↓

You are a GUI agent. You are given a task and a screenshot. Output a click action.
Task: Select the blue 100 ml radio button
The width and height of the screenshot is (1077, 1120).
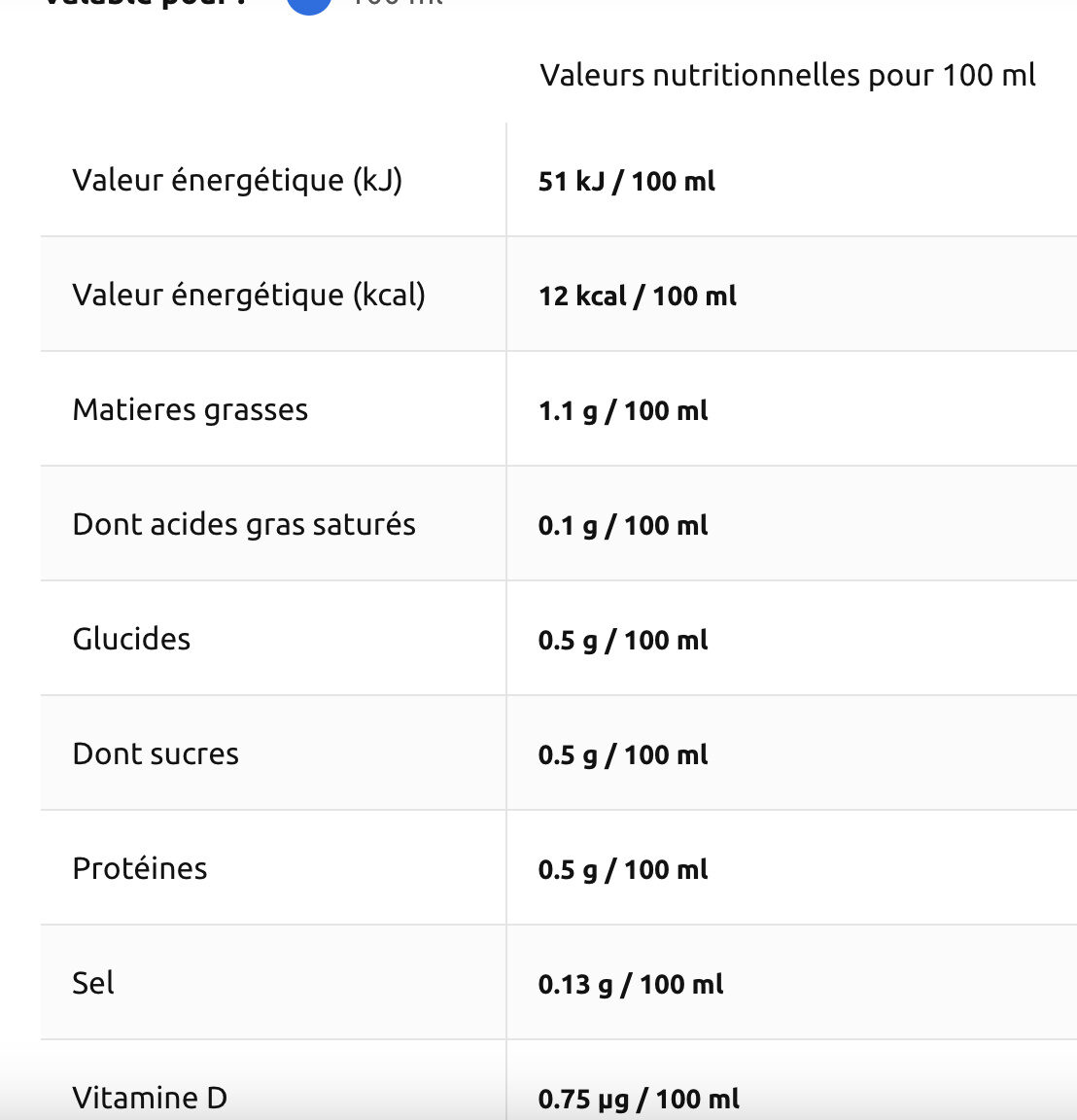[x=309, y=4]
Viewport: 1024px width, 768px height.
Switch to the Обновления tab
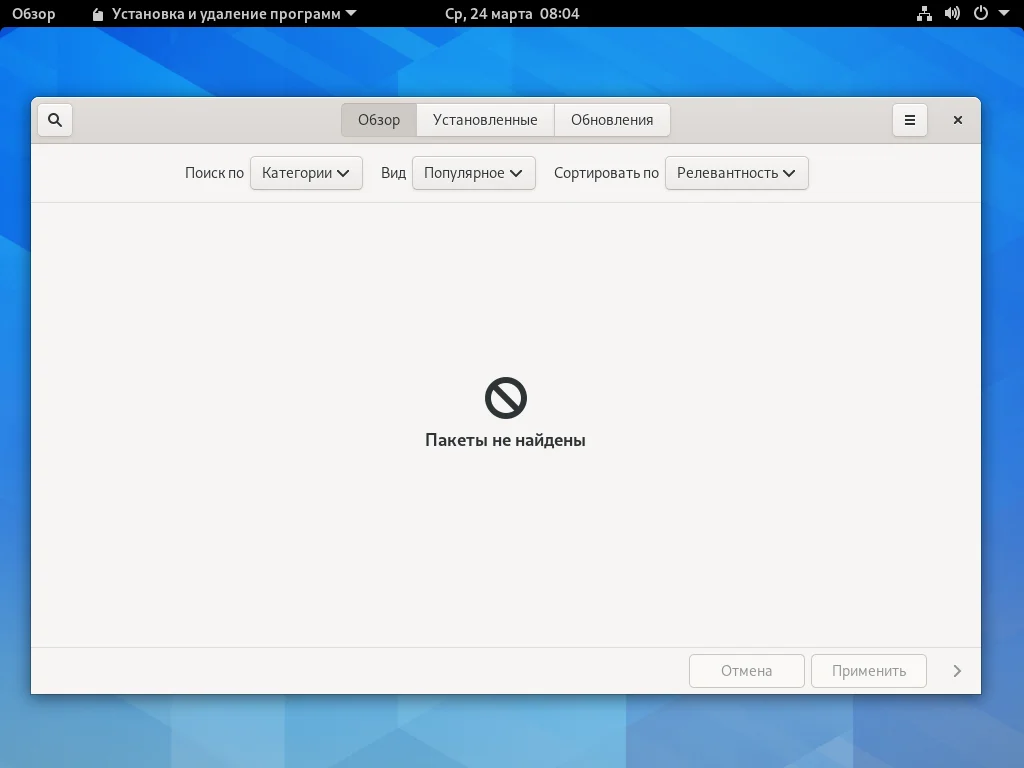coord(612,119)
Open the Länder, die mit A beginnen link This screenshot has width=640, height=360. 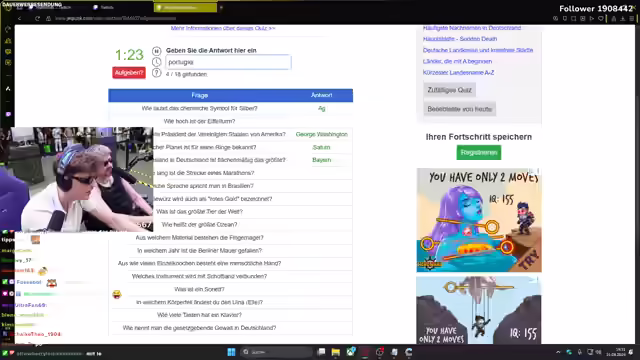pyautogui.click(x=457, y=61)
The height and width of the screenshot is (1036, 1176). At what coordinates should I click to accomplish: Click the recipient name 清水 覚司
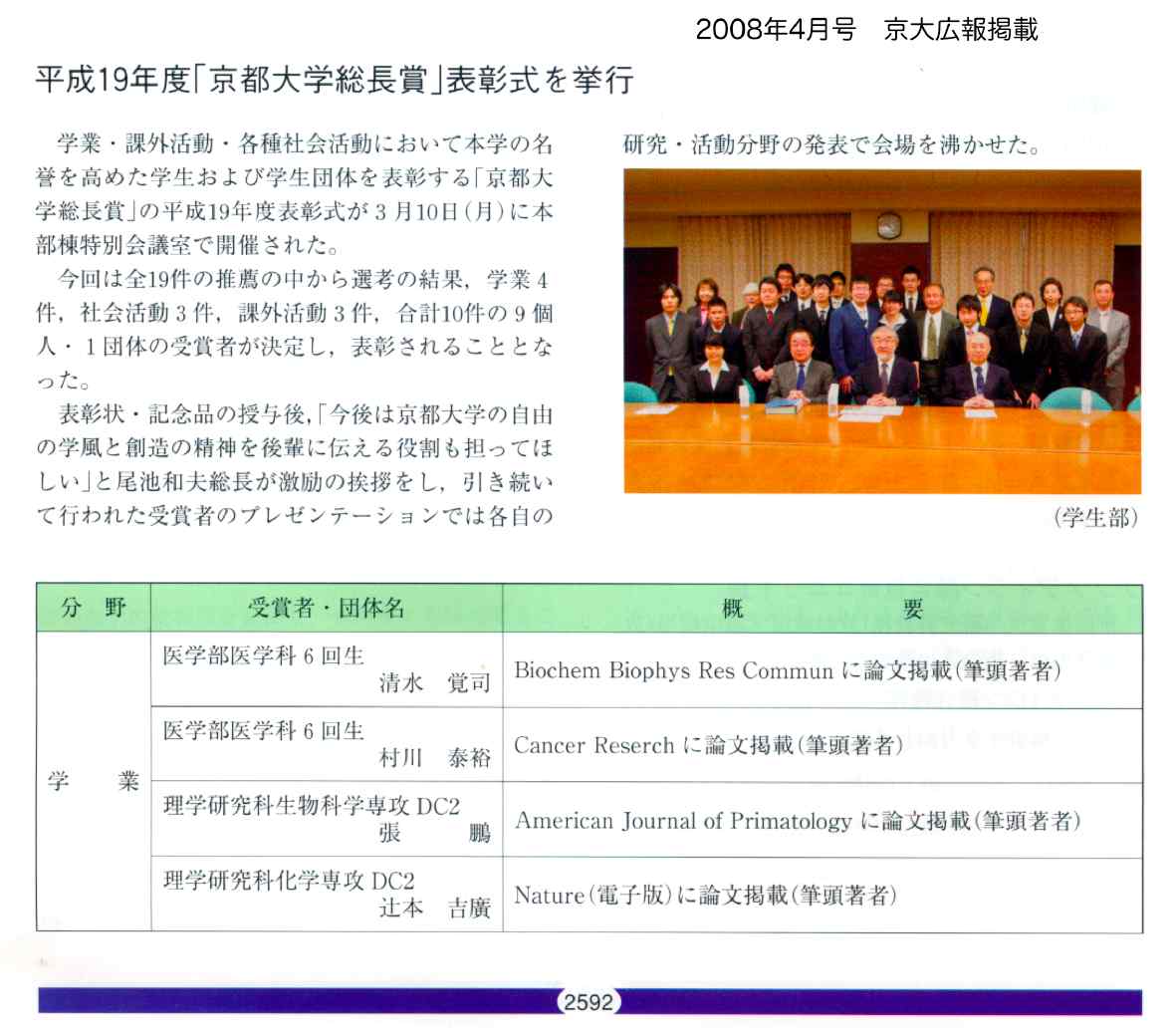click(434, 683)
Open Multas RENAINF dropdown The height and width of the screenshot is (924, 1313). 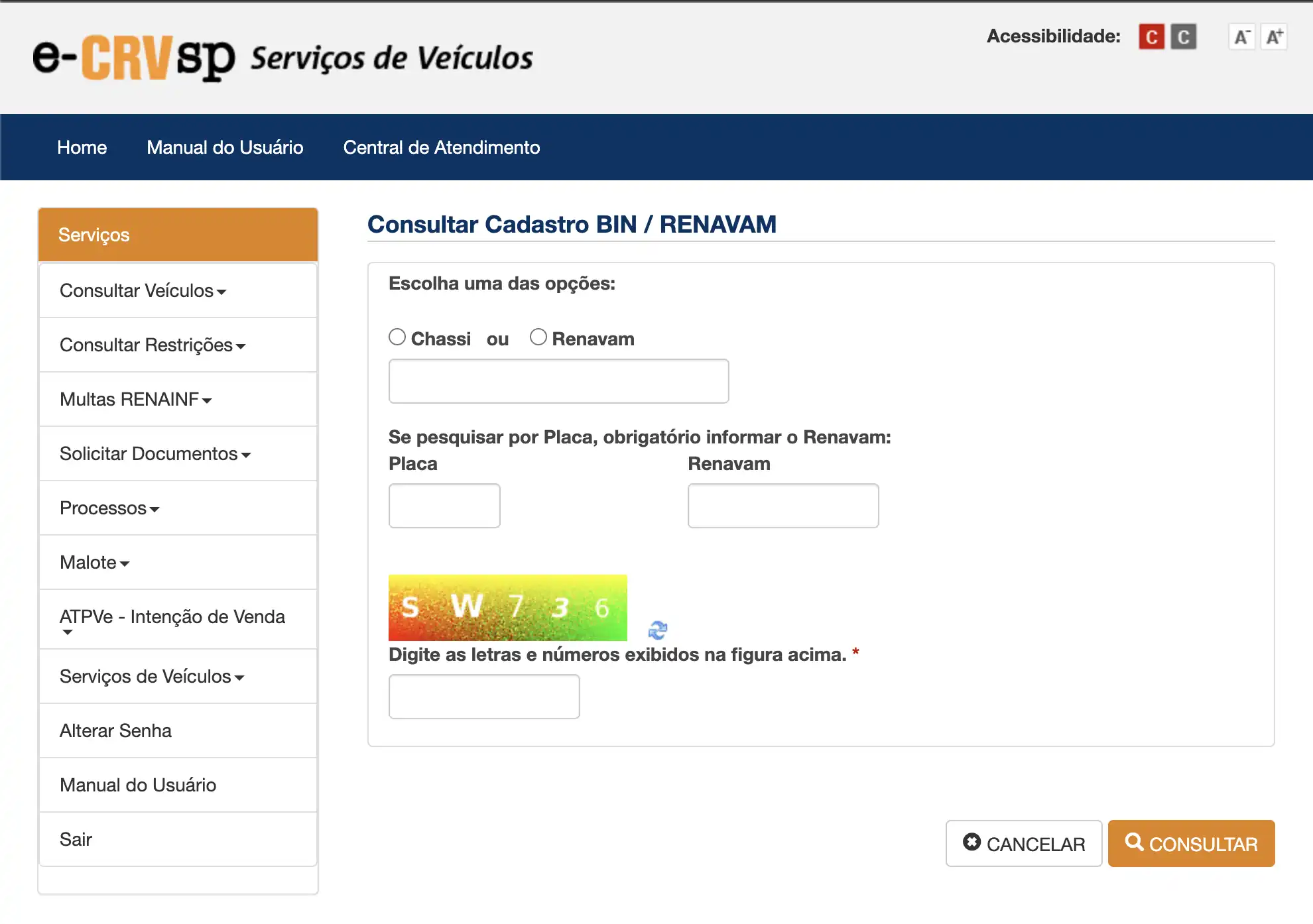(x=135, y=400)
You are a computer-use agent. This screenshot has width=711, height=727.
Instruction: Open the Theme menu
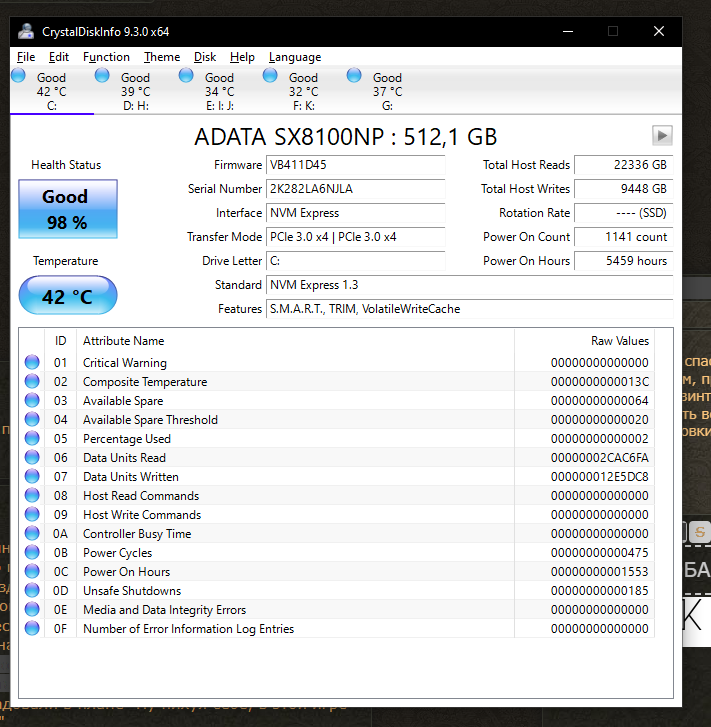(162, 57)
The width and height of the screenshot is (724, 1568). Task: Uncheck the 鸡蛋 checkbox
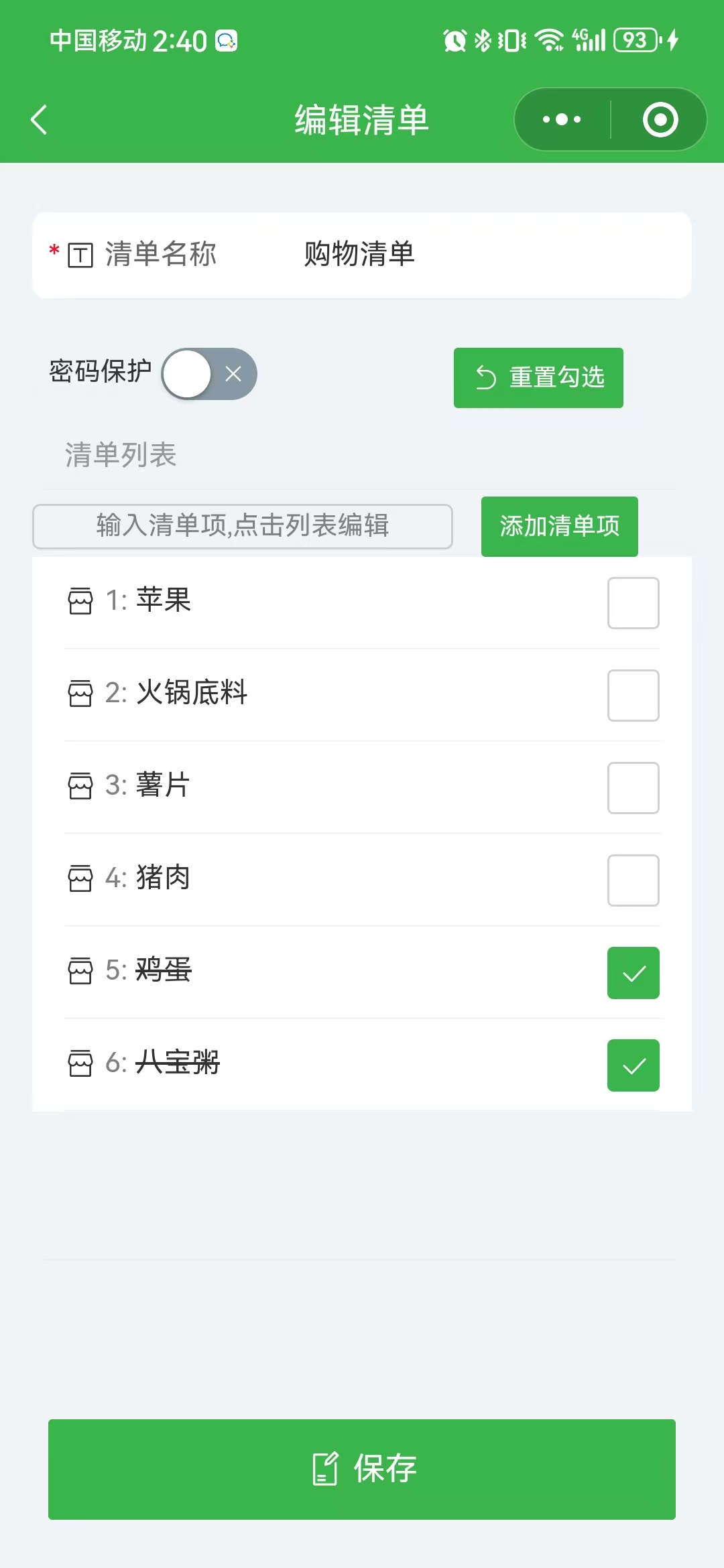click(x=633, y=973)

↑

> _Your goal_: Rewrite the rows from the line containing "You are a computer-use" through the last row, replacing "screenshot" with "screen image" and leaving everything else unchanged. Leave the pictures out.

> _Complete output_:
You are a computer-use agent. This screen image has width=711, height=727.
Instruction: Open the Theme menu
(162, 57)
The width and height of the screen image is (724, 1568). Task: Uncheck the 鸡蛋 checkbox
click(x=633, y=973)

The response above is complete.